• **Problem**
Can you reproduce, word for word, the lines starting with the one that contains "Task: Click the" and running through the one that contains "Action: (385, 452)", with both of those lines included?

• **Data lines**

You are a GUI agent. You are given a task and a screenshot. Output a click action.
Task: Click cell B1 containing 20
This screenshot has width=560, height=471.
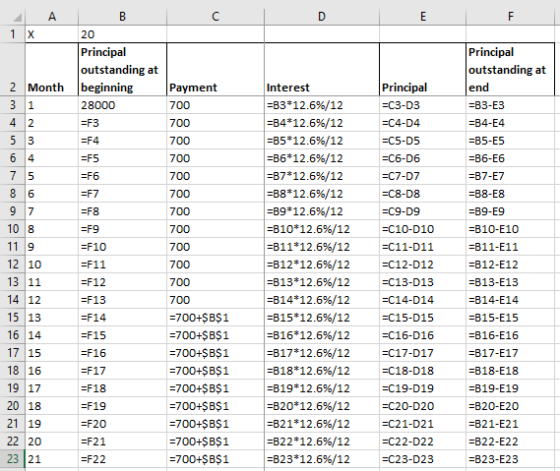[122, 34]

==

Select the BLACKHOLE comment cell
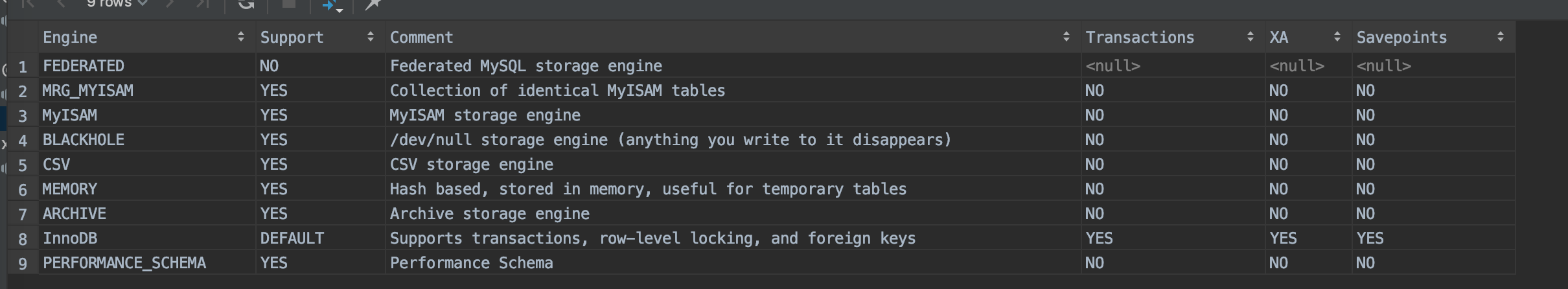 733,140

* * *

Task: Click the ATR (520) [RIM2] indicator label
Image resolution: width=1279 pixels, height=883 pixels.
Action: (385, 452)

• **Response to this exercise**
Task: Click the ATR (520) [RIM2] indicator label
Image resolution: width=1279 pixels, height=883 pixels.
Action: (385, 452)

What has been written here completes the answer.